In regard to the LLM implementations in a cross-lingual environment, the most promising work can be found in [90]. In that work, the authors mention how recent studies suggest that visual supervision enhances LLMs’ performance in various NLP tasks. In particular, the Vokenization approach [91] has charted a new path for integrating visual information into LLM training in a monolingual context. Building on this, they crafted a cross-lingual Vokenization model and trained a cross-lingual LLM on English, Urdu, and Swahili. Their experiments show that visually supervised cross-lingual transfer learning significantly boosts performance in numerous cross-lingual NLP tasks, like cross-lingual Natural Language Inference and NER, for low-resource languages.
In Table 5, we present the gathered papers for our NLP subtasks. Most cross-lingual methods used for low-resource languages approach the issue similarly. They use the English part of Wikipedia (or WikiData) as their main language for training, along with the desired language to transfer the knowledge to. They often combine that with bilingual entity maps (especially when we have Knowledge Bases) to map entities between source and destination languages. Multilingual embeddings may also contribute significantly to the process by mapping the vectors of the same word in different languages and clustering them together. The results presented in Table 5 follow the same principles, so the trained language is commonly English, and we only state the destination language for the task. Below the table, we provide the interpretation of the language codes used for the tests in each paper.
Table 5. Major contributions in multilingual NLP.

6. Conclusions

This paper has conducted a thorough exploration of Natural Language Processing (NLP), with a particular focus on Named Entity Recognition (NER), Entity Linking, Relation Extraction, and Coreference Resolution. These aspects are vital for constructing a legal citation network and law consolidation system. We initially delved into modern research on each of these tasks individually, followed by an exploration of their application in the legal domain.
Legal documents, with their interconnectedness, constant evolution, and complex structure, present a multifaceted problem. The three key variables are the insertion, repeal, and substitution of laws.

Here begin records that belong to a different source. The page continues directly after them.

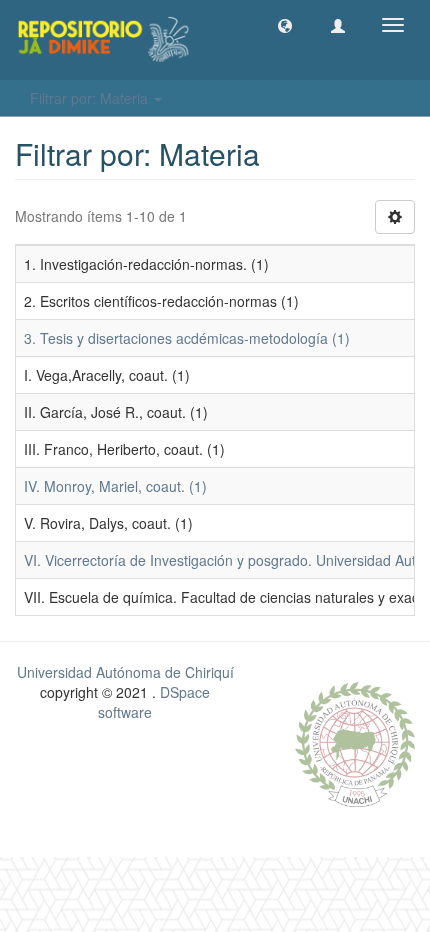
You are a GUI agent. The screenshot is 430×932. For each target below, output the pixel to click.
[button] (285, 25)
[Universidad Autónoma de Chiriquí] (355, 742)
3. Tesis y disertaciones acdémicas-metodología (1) (187, 338)
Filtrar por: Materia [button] (91, 98)
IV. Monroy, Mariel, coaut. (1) (115, 486)
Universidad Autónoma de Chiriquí (125, 672)
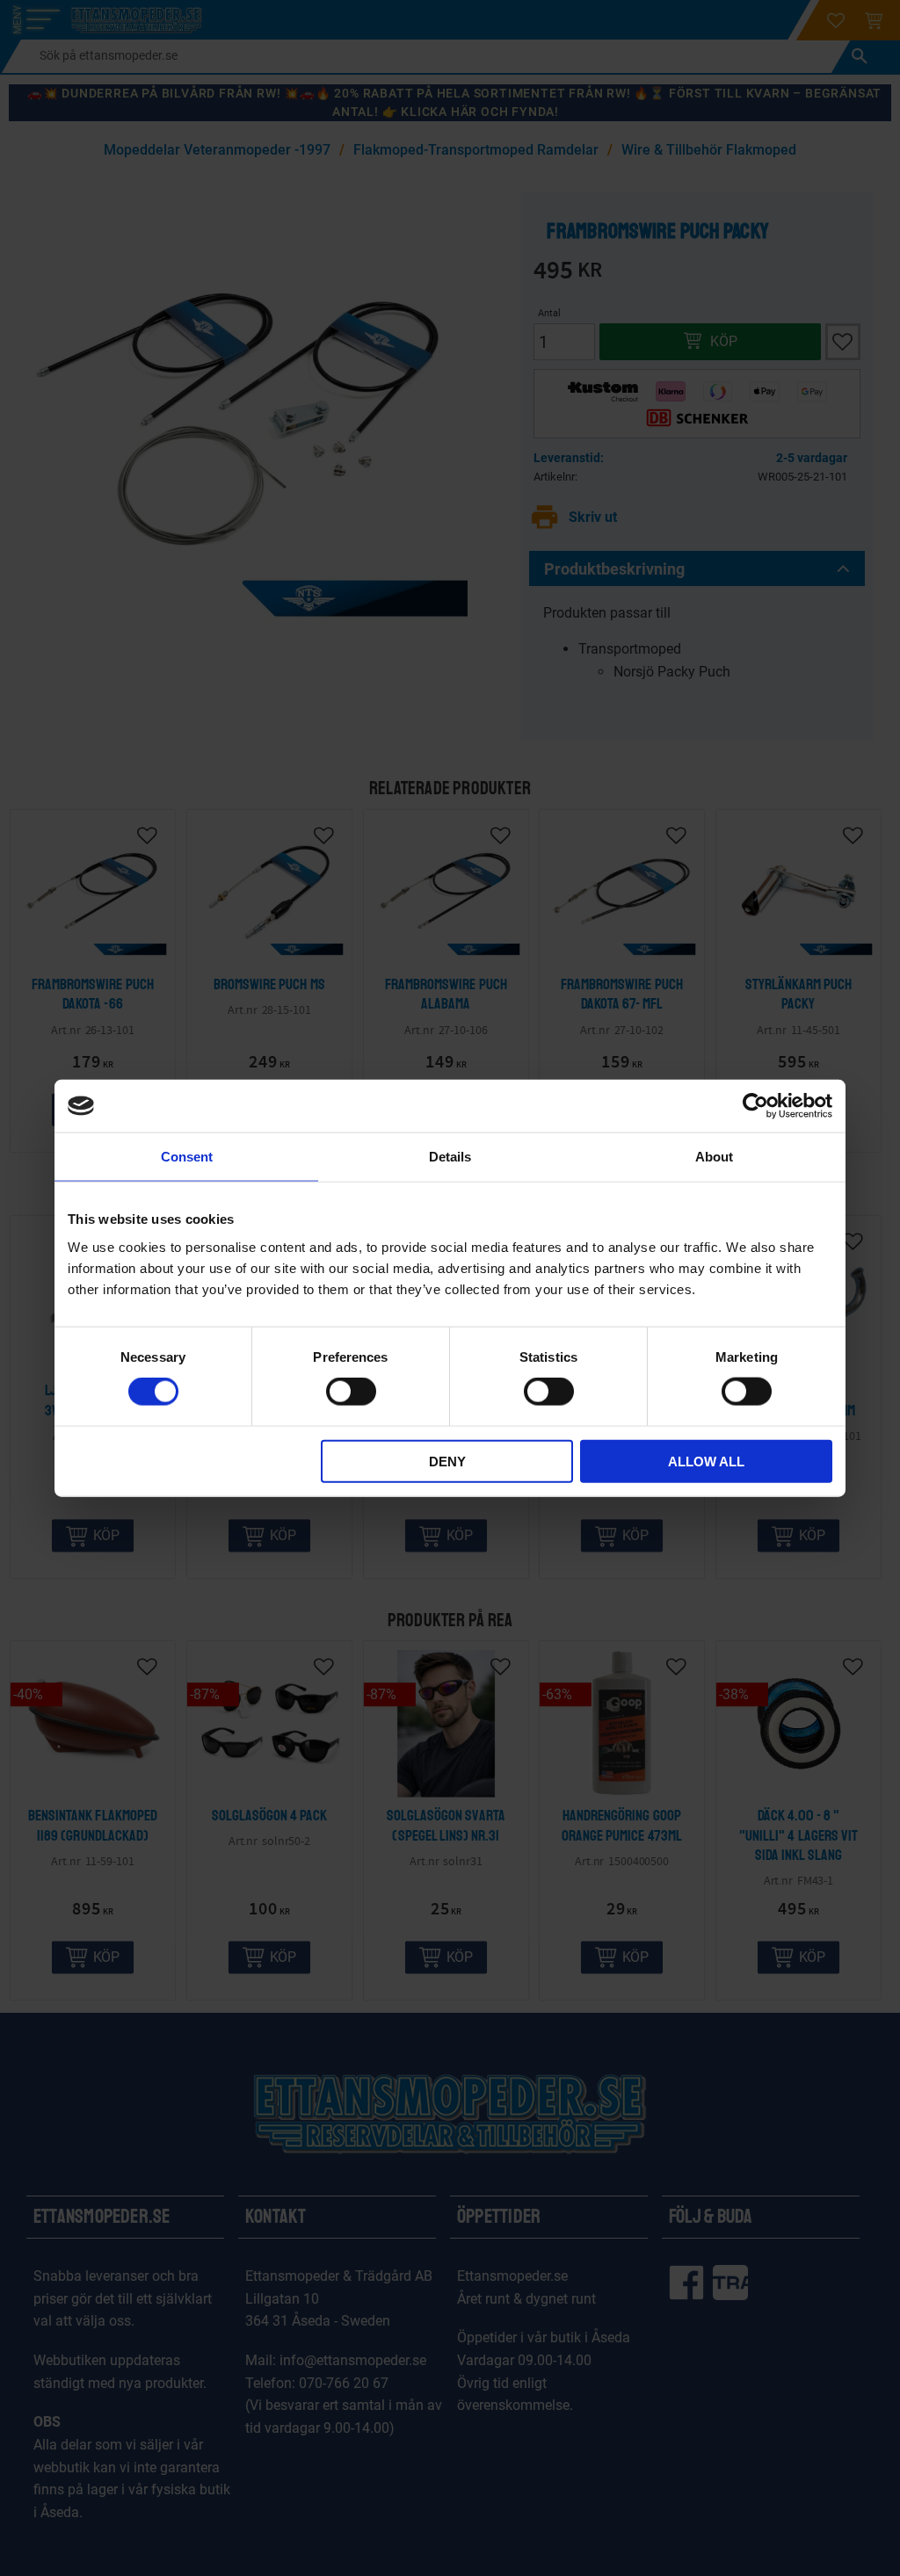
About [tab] (714, 1156)
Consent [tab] (187, 1156)
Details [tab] (450, 1156)
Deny (447, 1460)
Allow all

Insufficient datasets and the need for version control only add to the complexity.
Despite significant recent research in NER within this domain, critical gaps remain, particularly regarding disambiguating titles, resolving nested entities, and addressing coreferences, lengthy texts, and machine-inaccessible PDFs. Both Coreference Resolution and Relation Extraction are areas that should be further explored, as their results are noticeably lower than those in NER. The meaningful integration of ontologies and transfer learning for relation and rule extraction offers interesting directions for future research.
Our work indicates that model efficiency and high-quality annotations and datasets could lead to substantial advancements in these areas. While there are legal limitations to what can be achieved in providing openly accessible data, our findings underscore the urgent need for such datasets. These insights should guide future attempts in the legal domain and in broader managerial practices.
This need has created a new field necessary for research: the intersection of Privacy, Legal, and Natural Language Processing fields [19,112]. This is another field that interests us, and we see that many researchers share our interest, especially since the application of the General Data Protection Regulation. Despite its importance, it is still in its early stages of research, as the junction of these fields highlights new issues and requires new techniques to be developed, presumably combining Deep Learning, LLMs, and Hiding techniques [113].
Furthermore, the NLP techniques encountered do not perform well when applied to languages that are less widely spoken than English, Spanish, and Chinese due to a shortage of related resources. Cross-lingual models, such as mBERT, offer potential pathways for addressing these challenges, yet the roles of language-specific embeddings require further research.
Future advancements in NLP applied to legal and especially to low-resource-language texts depend on three main objectives: creating proper and large datasets, refining the accuracy of current models, and unearthing and leveraging new techniques, with Large Language Models gaining increasing prominence. While these new models are yet to reach current standards, their swift progress, along with the creation of expansive legal datasets such as LEXTREME, suggest a promising route toward optimal outcomes in this field.
Our future goals include researching the best way to develop an end-to-end model for low-resource languages in the legal domain to create a law version system. We think the best way to approach this is by finding the best-suited solution for each of the four main tasks and building a joint pipeline model. We have already started with the NER pipeline and look to extend it to include Coreference Resolution and Relation Extraction. Additionally, we are keenly aware of the privacy concerns surrounding Deep Learning and especially LLMs and the law domain, and we intend to explore innovative ways to merge these fields.

Author Contributions

Conceptualization, P.K. and E.S.; software, P.K.; validation, E.S. and V.S.V.; writing—original draft, P.K.; writing—review and editing, E.S. and V.S.V.; visualization, P.K. and E.S.; supervision E.S. and V.S.V. All authors have read and agreed to the published version of the manuscript.

Funding

This work has been partly supported by the University of Piraeus Research Center.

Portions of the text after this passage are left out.